“Keeping the Rats in Their Cages and Preventing the Keepers from Becoming Rats” – The Harsh Philosophy of Kingstown

Mayor of Kingstown: Power, Crime, and the Thin Line Between the Cage and the Keeper
In the bleak world of Mayor of Kingstown, there are no true heroes—only survivors trying to navigate a deeply corrupted system. Created by Taylor Sheridan and Hugh Dillon, the series is set in Kingstown, a small town in Michigan where the prison industry is the dominant economy. Almost every family has someone either locked up behind bars, working as a guard, or somehow entangled in the machinery of the criminal justice system.
The YouTube Short you shared captures one of the most powerful and defining monologues of the show. Mike McLusky (brilliantly portrayed by Jeremy Renner), the reluctant central figure of the McLusky family, sits in his car and delivers a grim reflection on his role: “Everyone in my family is in this fight one way or another. Every family in Kingstown is too. And the families that never called this place home but still live here… Now it’s up to me to keep the rats in the cage happy, and to stop the keepers from turning into rats.”
This line perfectly encapsulates the dark philosophy at the heart of Mayor of Kingstown. The “rats in the cage” represent the inmates—gang leaders, murderers, and career criminals. The “keepers” are the prison guards, police officers, politicians, and intermediaries like Mike himself, who stand in the middle trying to maintain a fragile balance. The constant danger is that the keepers, exposed daily to violence, corruption, and moral compromise, eventually become indistinguishable from the prisoners they watch over.
Mike McLusky is not an elected mayor. He is the de facto “Mayor of Kingstown”—the fixer who brokers deals between rival prison gangs, negotiates with wardens and police, and prevents the town from descending into total chaos. After the murder of his older brother Mitch, who previously held this unofficial position, Mike is pulled back into the life he desperately tried to escape. Intelligent, calculating, and sometimes ruthless, Mike carries the heavy burden of protecting his family and his town while wrestling with his own conscience.

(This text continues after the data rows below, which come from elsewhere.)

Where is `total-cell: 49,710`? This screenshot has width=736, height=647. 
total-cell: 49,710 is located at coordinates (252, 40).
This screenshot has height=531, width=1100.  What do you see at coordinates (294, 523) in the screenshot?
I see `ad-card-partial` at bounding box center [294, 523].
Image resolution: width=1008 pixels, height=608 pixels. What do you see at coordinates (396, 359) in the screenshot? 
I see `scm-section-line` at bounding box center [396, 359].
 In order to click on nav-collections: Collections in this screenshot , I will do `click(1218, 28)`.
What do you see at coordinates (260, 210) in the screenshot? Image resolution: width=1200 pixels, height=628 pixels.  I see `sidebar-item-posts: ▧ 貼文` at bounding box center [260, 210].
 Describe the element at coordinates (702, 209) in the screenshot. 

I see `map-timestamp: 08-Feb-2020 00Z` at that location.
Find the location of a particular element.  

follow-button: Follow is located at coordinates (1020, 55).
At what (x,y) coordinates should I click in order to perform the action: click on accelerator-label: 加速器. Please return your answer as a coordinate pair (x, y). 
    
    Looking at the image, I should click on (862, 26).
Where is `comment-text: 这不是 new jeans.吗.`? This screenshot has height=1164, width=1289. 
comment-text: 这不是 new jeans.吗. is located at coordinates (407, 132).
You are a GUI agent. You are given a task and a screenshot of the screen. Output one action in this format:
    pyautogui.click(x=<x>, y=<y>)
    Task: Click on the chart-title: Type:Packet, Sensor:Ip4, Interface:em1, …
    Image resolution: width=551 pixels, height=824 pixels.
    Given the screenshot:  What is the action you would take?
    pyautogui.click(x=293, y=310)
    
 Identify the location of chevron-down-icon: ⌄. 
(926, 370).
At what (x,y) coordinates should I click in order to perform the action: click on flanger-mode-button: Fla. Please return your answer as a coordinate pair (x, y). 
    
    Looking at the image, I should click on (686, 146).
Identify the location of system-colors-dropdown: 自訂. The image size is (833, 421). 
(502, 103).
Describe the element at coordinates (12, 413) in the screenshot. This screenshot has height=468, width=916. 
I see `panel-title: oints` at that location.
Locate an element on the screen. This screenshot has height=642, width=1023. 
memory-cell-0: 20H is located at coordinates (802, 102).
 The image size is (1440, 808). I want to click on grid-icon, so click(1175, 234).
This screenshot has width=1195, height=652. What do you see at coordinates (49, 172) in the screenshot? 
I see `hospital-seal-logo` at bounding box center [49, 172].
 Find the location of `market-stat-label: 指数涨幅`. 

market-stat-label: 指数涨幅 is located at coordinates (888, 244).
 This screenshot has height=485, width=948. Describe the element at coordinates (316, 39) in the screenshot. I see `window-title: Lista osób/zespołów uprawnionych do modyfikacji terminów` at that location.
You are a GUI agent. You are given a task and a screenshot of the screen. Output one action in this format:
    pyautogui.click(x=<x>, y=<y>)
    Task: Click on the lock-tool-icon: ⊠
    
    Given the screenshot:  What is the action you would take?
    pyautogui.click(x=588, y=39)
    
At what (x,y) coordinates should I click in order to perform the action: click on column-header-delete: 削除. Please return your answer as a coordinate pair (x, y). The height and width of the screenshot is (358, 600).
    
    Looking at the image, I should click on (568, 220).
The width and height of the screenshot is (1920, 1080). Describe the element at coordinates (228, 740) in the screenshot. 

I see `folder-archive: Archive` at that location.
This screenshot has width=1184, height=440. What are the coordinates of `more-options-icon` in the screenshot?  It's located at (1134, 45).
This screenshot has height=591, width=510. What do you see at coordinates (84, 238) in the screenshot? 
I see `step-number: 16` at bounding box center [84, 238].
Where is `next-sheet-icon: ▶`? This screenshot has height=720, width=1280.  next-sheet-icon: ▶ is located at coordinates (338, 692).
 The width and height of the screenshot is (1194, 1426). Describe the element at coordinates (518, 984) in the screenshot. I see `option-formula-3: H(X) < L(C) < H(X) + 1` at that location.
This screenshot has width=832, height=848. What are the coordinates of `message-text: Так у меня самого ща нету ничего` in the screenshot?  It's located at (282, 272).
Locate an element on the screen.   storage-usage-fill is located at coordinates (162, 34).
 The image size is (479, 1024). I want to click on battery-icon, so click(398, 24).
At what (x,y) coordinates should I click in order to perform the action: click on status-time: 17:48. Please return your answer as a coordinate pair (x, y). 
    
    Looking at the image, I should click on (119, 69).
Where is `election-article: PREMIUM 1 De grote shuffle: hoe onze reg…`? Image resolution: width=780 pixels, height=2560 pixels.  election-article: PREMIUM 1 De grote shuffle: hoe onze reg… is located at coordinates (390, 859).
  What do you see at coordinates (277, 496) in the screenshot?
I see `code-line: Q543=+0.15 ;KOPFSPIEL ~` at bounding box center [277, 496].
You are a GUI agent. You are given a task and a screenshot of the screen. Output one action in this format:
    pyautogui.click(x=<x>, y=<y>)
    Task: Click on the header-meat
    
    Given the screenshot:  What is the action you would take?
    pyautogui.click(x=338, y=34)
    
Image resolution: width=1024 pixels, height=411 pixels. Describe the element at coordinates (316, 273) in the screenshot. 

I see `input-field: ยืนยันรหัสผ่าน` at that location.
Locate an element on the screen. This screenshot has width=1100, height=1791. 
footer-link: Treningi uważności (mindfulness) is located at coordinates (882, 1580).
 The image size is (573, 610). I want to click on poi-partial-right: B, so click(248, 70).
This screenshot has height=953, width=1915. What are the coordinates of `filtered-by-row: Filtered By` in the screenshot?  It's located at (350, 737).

The series does not shy away from the uncomfortable realities of the American prison system. It explores systemic corruption, police brutality, racial tensions, the flood of drugs inside prisons, and how the penal system often produces more hardened criminals than it rehabilitates. Each season escalates the tension with brutal prison riots, bloody street executions, and dirty political deals made behind closed doors.
Supporting Mike is a strong ensemble cast: his resilient yet weary mother Miriam (Dianne Wiest), his younger brother Kyle, a police officer struggling with his moral compass, the vulnerable yet street-smart Iris, and powerful inmates like Bunny Washington—a formidable Black gang leader who serves as both ally and dangerous rival to Mike.
What sets Mayor of Kingstown apart from typical crime dramas is its deliberate pacing. The show relies more on sharp dialogue, moral ambiguity, and psychological depth than on nonstop action. Taylor Sheridan continues his signature style of portraying a gritty, forgotten America—small-town decay where real power often rests with unelected individuals operating in the shadows. The series offers no easy solutions or happy endings. Instead, it depicts a vicious cycle: inmates are released only to return, guards grow increasingly brutal, and figures like Mike must sacrifice more of themselves to keep the fragile peace from shattering.
Since its debut in 2021, Mayor of Kingstown has built a loyal audience thanks to Renner’s compelling performance (especially poignant after his real-life near-fatal accident), strong supporting turns from actors like Tobi Bamtefa and Aidan Gillen, and the show’s atmospheric cinematography. The cold, gray Michigan winters visually reinforce the suffocating sense of hopelessness and entrapment.
If you’re looking for a series that goes beyond mere entertainment and forces you to confront difficult questions about power, justice, and human corruption, Mayor of Kingstown delivers in spades. It is not a story about defeating evil, but about desperately trying to stop evil from consuming everything and everyone.
In that short clip, when a character casually says something like “Welcome back, brother. It was an accident. It’s all good,” the audience understands the grim reality of Kingstown: “accidents” are often convenient excuses for violence, and “it’s all good” is just a lie to preserve the precarious equilibrium. That is the essence of this town—a place where everyone is struggling to keep the rats contained while praying the keepers don’t fully transform into the very monsters they’re supposed to control.